Finsbury Park Mosque out to defy terror listing by working with community
PUBLISHED: 09:34 18 August 2015 | UPDATED: 09:42 18 August 2015
Mosque has launched a new scheme offering free meals to homeless, poor and vulnerable people
In the main hall of Finsbury Park Mosque, a small group of men are sat eating chunky vegetable soup. Packets of Sainsbury’s Taste The Difference cookies and plates of Jaffa Cakes align the long table. Tea and coffee supply is liberal.
Meanwhile, another group is hunched over a table football stand. Grins are etched on each face, eyes fixated on the little figures.
It is not a scene you would expect at a centre that has just been named on a terrorism blacklist.
This month, the St Thomas’s Road mosque launched its “Meal for ALL” scheme. Aimed at homeless, poor and vulnerable people, the mosque opens its doors from 7pm-9pm every Thursday evening. People can enjoy a free meal, play games and receive support and advice from social workers.

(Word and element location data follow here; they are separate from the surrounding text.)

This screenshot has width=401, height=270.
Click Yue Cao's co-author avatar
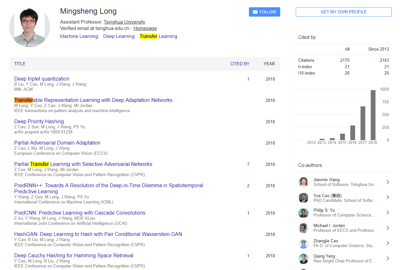303,198
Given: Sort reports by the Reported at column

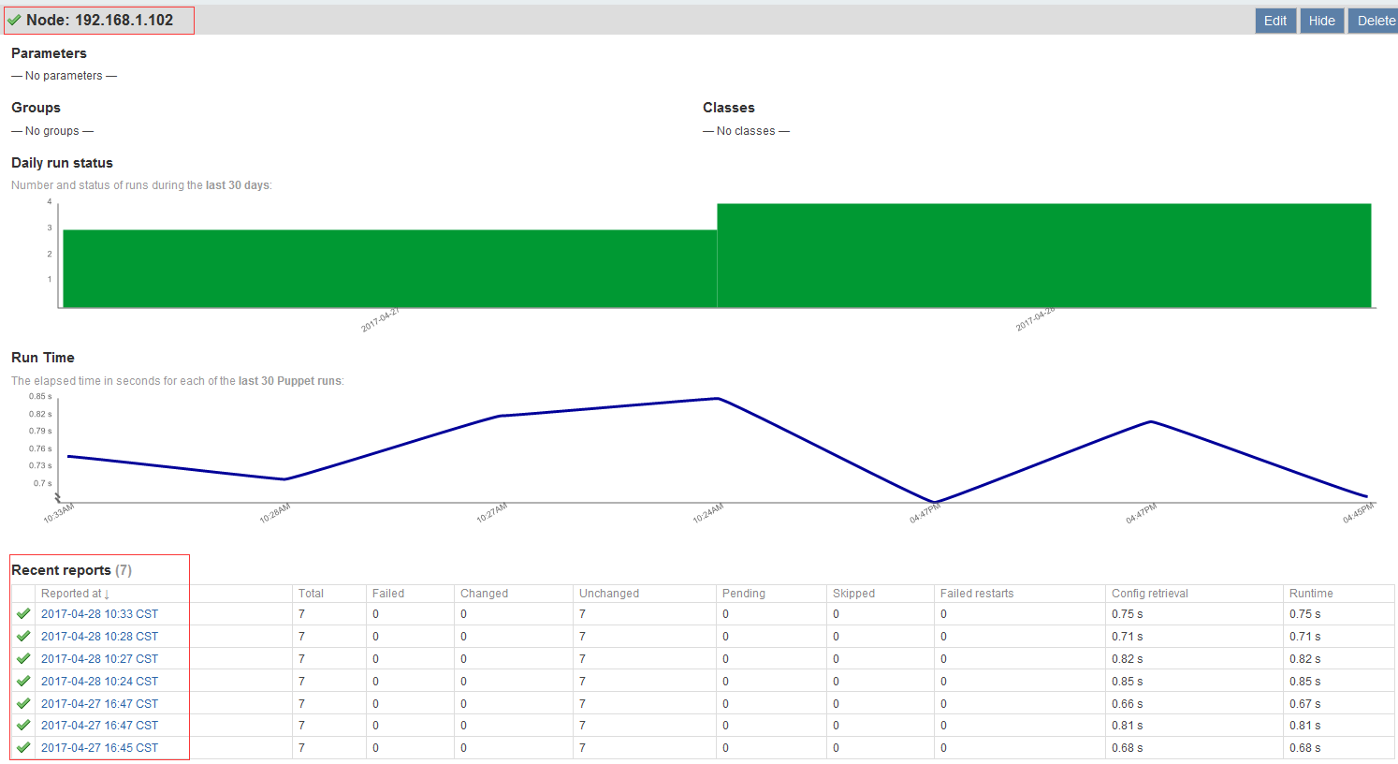Looking at the screenshot, I should 75,594.
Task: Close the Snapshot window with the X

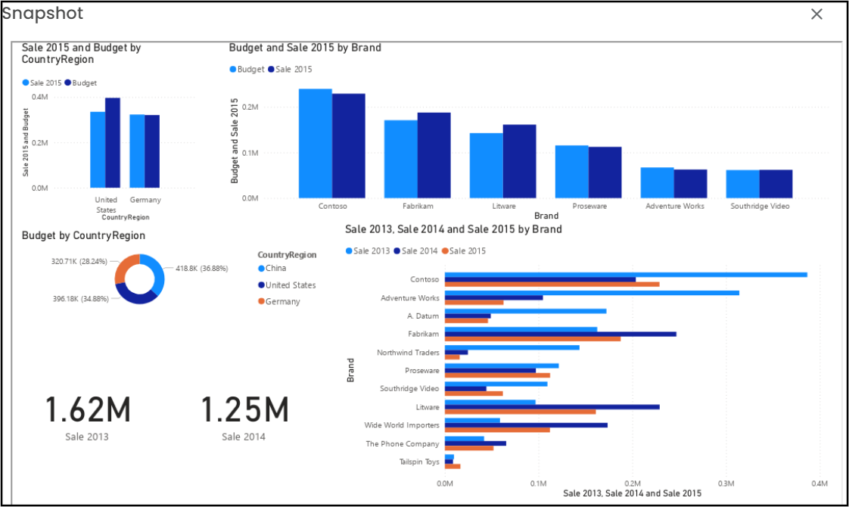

This same mosque was recently identified as a potential terror threat on a database called World-Check, owned by news agency Thomson Reuters. It was due to previous association with radical preacher Abu Hamza in the 1990s, plus alleged links to the 7/7 London bombings and shoe bomb terrorist Richard Reid.
But this was stamped out when chairman Mohammed Kozbar took over in 2005. He believes Meal for ALL flies in the face of perception.
“We are not just a mosque, but a community centre. We want to help people, regardless of background. The scheme is open to everybody: Muslims and non-Muslims. For a couple of hours, they can have fun and forget about whatever problems they may have.”
Mr Kozbar’s voice hardens upon mention of the World-Check listing: “Since 2005, we have turned this mosque from hostile to cohesive. To be named in this list was a shock for us and we are considering legal action. We want to clear our name: it’s damaged our reputation. Everyone in Finsbury Park knows it is a different place now.”
Back in the hall, one man has finished his soup. He asks what the main course is. The soup IS the main, volunteers tell him.
Mr Kozbar, 48, of Harrow, adds: “If we get funds, we will upgrade from soup to proper meals. At the moment, the mosque funds all the food and it is limited. But we are happy to run as we are until we can improve. As long as people enjoy themselves, we will continue. And don’t forget, we keep religion away from this. It is purely social.”